◆ **Was zu tun ist**
1/ Schreib den Abschnitt aus dem Text zur psychischen Gesundheit noch einmal ab, beginnend mit „Die psychische Gesundheit ist“ und weiter bis einschließlich „psychische Gesundheit vorzulegen.“. Ändere darin „Rede“ in „Ansprache“.
2/ Erkläre anhand des Textes zur psychischen Gesundheit in ein bis drei Sätzen, wozu die Kommission am 7. Juni 2023 ihre Mitteilung veröffentlichte.
3/ Führe den Text zur psychischen Gesundheit nach seinem letzten Satz weiter.

◆ **Textauszug**
Psychische Gesundheit

Eine umfassende Herangehensweise an die psychische Gesundheit

Die psychische Gesundheit ist Bestandteil der allgemeinen Gesundheit. Sie gehört zur den Prioritäten der Kommission, die seit 25 Jahren Maßnahmen und Projekte zur Verbesserung der psychischen Gesundheit der Menschen in Europa und darüber hinaus unterstützt.

In ihrer Rede zur Lage der Europäischen Union im September 2022 kündigte Kommissionspräsidentin Ursula von der Leyen die Absicht der Kommission an, 2023 einen neuen umfassenden Ansatz für die psychische Gesundheit vorzulegen.

Am 7. Juni 2023 veröffentlichte die Kommission die Mitteilung über eine umfassende Herangehensweise an die psychische Gesundheit, die Mitgliedstaaten und Interessenträger dabei unterstützen soll, rasch auf Herausforderungen im Bereich der psychischen Gesundheit zu reagieren.

◆ **Rohdaten**

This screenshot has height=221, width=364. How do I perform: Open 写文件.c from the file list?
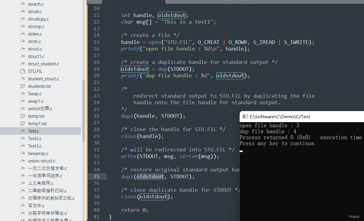(x=36, y=206)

◆ **Antworten**
1/
Die psychische Gesundheit ist Bestandteil der allgemeinen Gesundheit. Sie gehört zur den Prioritäten der Kommission, die seit 25 Jahren Maßnahmen und Projekte zur Verbesserung der psychischen Gesundheit der Menschen in Europa und darüber hinaus unterstützt.

In ihrer Ansprache zur Lage der Europäischen Union im September 2022 kündigte Kommissionspräsidentin Ursula von der Leyen die Absicht der Kommission an, 2023 einen neuen umfassenden Ansatz für die psychische Gesundheit vorzulegen.

2/ Die Mitteilung über eine umfassende Herangehensweise an die psychische Gesundheit soll den Mitgliedstaaten und Interessenträgern helfen. Sie sollen damit rasch auf Herausforderungen im Bereich der psychischen Gesundheit reagieren können.

3/
Diese Mitteilung setzt den Ton für einen neuen Ansatz. Nach umfassenden Konsultationen mit den Mitgliedstaaten, Interessenträgern und Bürgerinnen und Bürgern wurde eine umfassende, an der Prävention und auf viele Akteure ausgerichtete Herangehensweise im Bereich der psychischen Gesundheit entwickelt.

Mit dem neuen Ansatz wird anerkannt, dass es bei der psychischen Gesundheit nicht nur um Gesundheit geht, sondern auch um Dinge wie Bildung, Digitalisierung, Beschäftigung, Forschung, Stadtentwicklung, Umwelt und Klima.

Die Initiative baut auf bestehenden Strategien und Maßnahmen auf. Über eine Mittelausstattung von 1,23 Milliarden Euro werden 20 in der Mitteilung genannte Leitinitiativen die Mitgliedstaaten direkt und indirekt dabei unterstützen, die Herausforderungen im Bereich psychische Gesundheit ganzheitlich anzugehen.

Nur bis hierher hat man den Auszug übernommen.